# Question about torque reaction of a helicopter

This image below about the torque reaction of a helicopter has confused me a bit. I would like to ask whether i understand the principles here correctly. In the picture we see a helicopter whose main propeller is spinning Counter Clock Wise (CCW), as is indicated by the up most arrow. We know that the torque is $\vec{T} = \vec{r}\times\vec{F}$, so according to the right hand rule i want to calculate the direction of the torque of the main propeller here, or better yet to understand why it is in the direction illustrated.

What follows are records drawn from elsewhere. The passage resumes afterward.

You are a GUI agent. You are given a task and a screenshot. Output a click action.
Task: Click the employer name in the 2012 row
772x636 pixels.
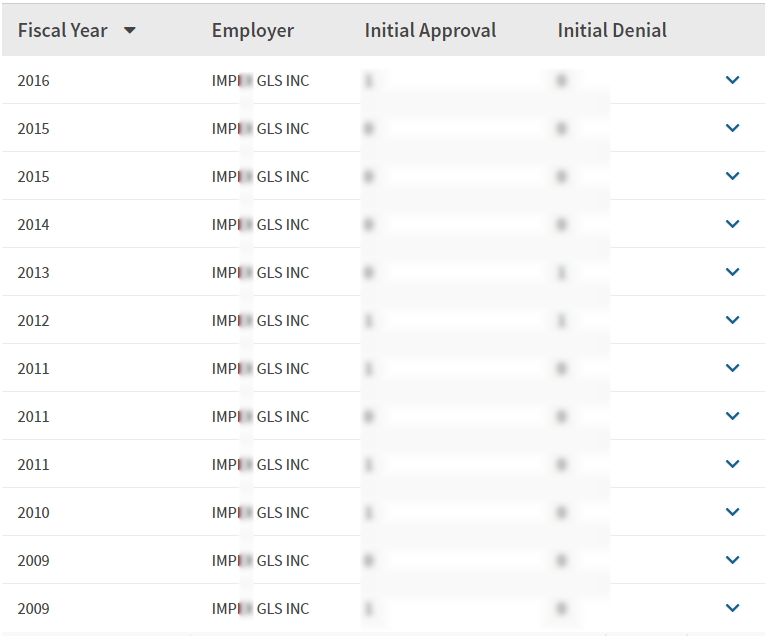(x=260, y=321)
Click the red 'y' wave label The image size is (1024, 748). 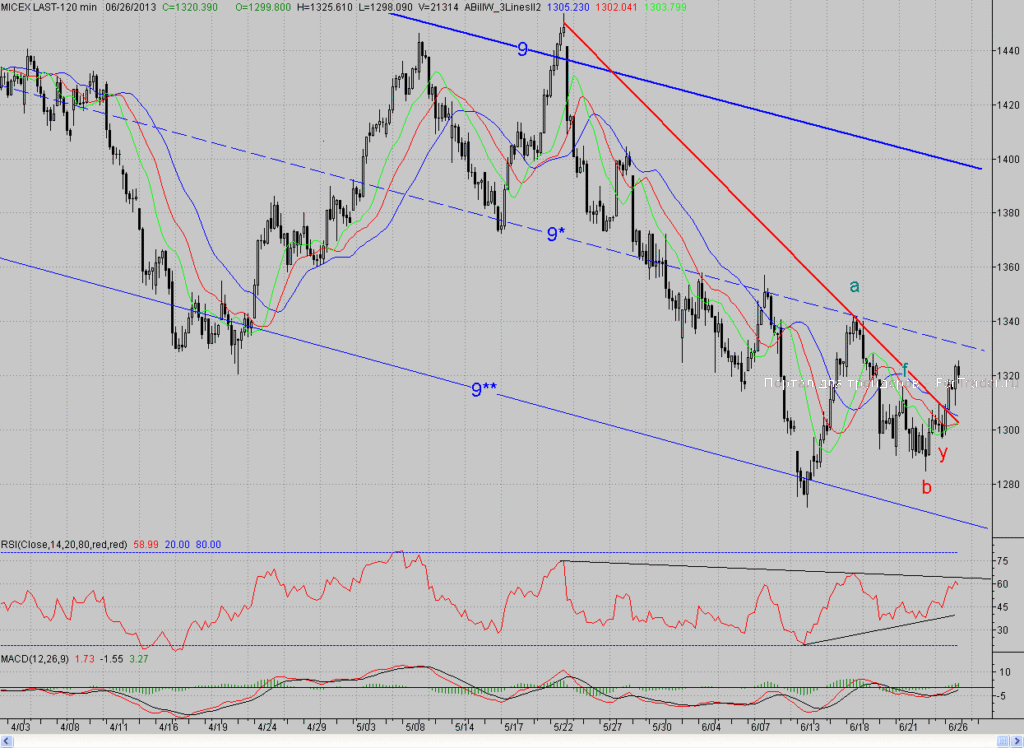(942, 453)
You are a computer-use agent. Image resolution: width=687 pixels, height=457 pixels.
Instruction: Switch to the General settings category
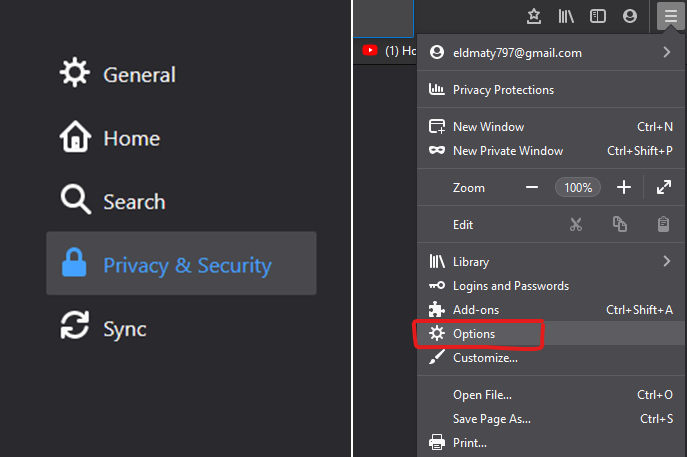(139, 75)
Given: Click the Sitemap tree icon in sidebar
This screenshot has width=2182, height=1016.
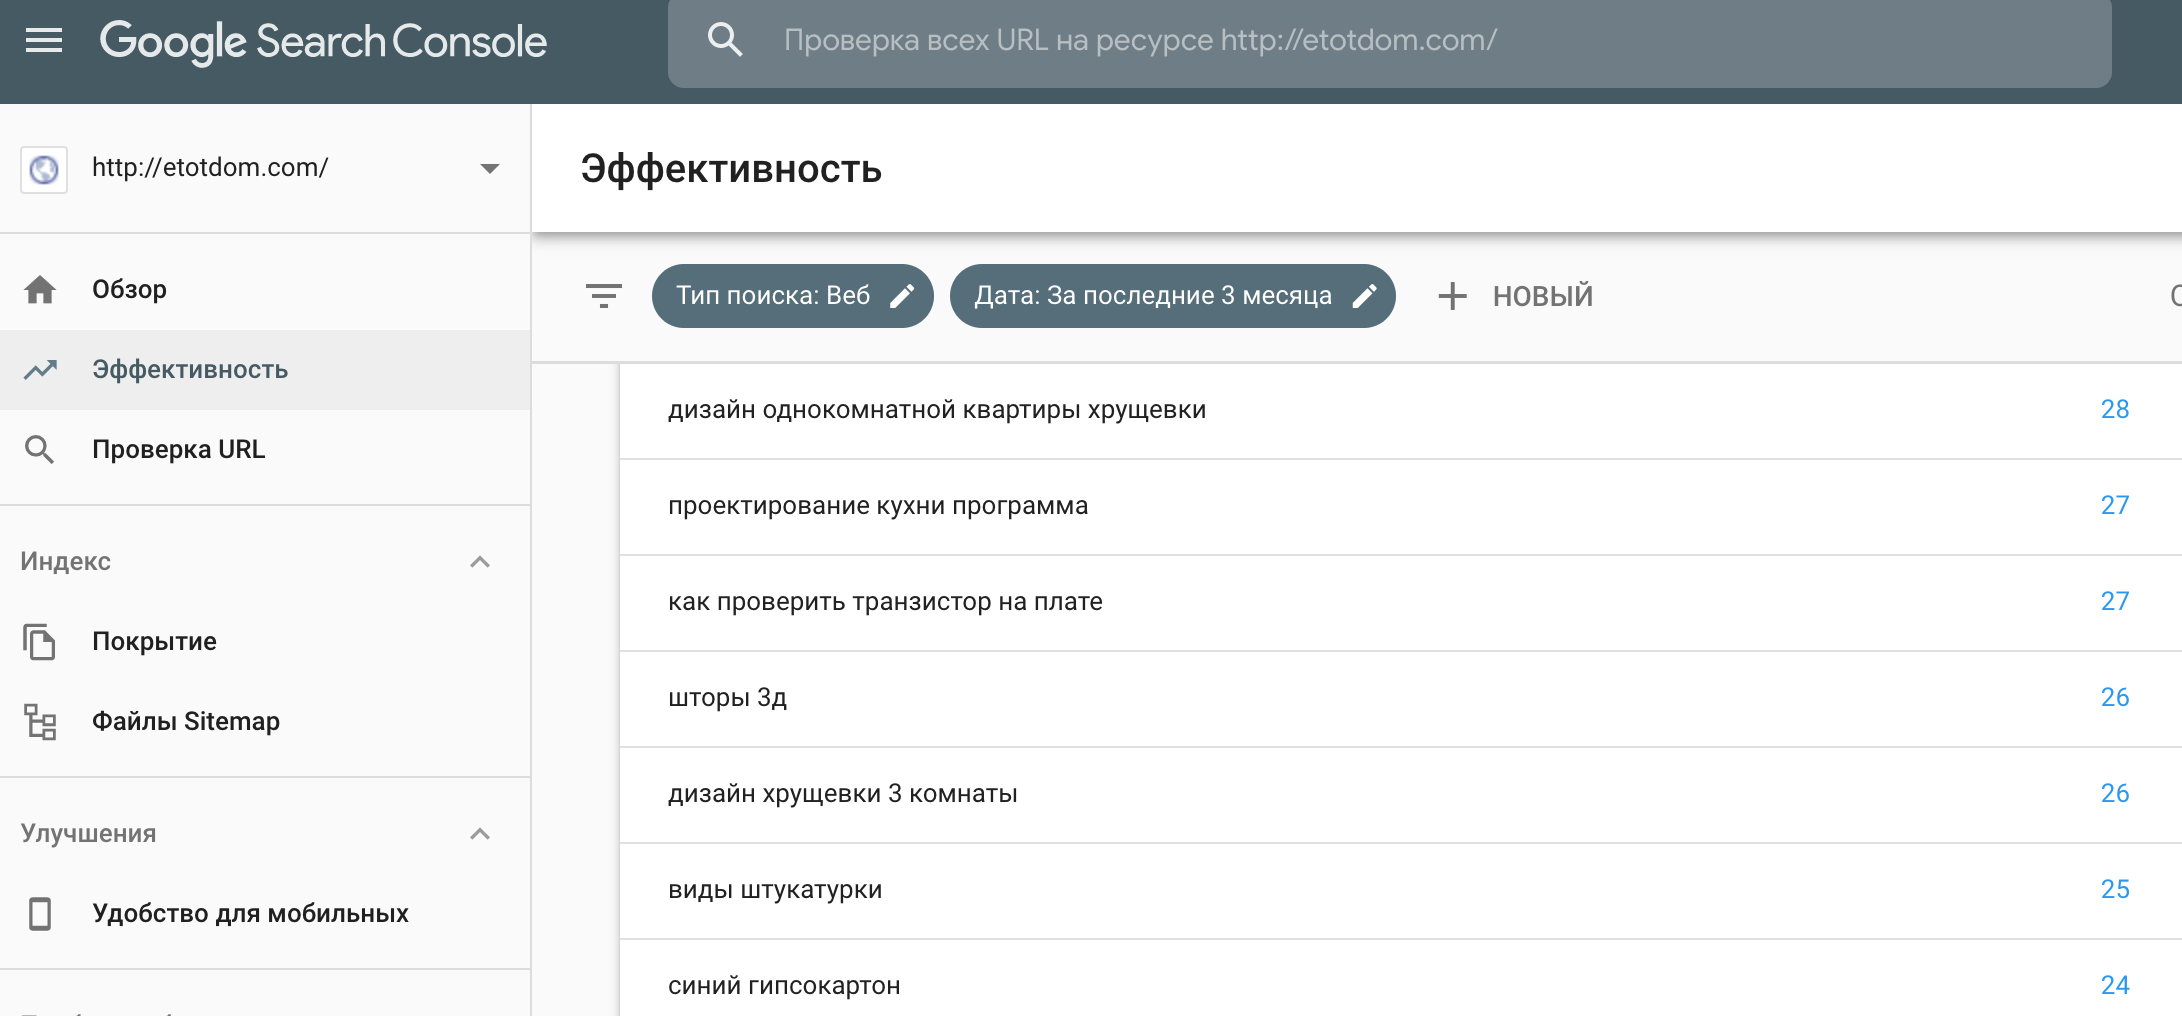Looking at the screenshot, I should coord(40,721).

We know that the main propeller is producing a force downwards to the air. And then the air is countering this force, by producing a lift force that lifts the helicopter upwards. Now, my problem is which one of the two forces should i consider when i calculate the Torque with the above equation? I believe i should take into account the force-action (from the helicopter to the air) and not the force-reaction (from the air to the helicopter). If i consider the force-action-dowwards using the right hand rule (i know how to do that correctly, i'm sure) then the direction of the torque should be that of the image below. However the direction that the main rotor is spinning confuses me whether i'm doing the right thing.

So finally in order to compensate for this torque, the tail rotor must produce the torque reaction in the opposite direction of the main torque.

My main question is whether my reasoning about the direction of the main torque is correct. Thanks in advance.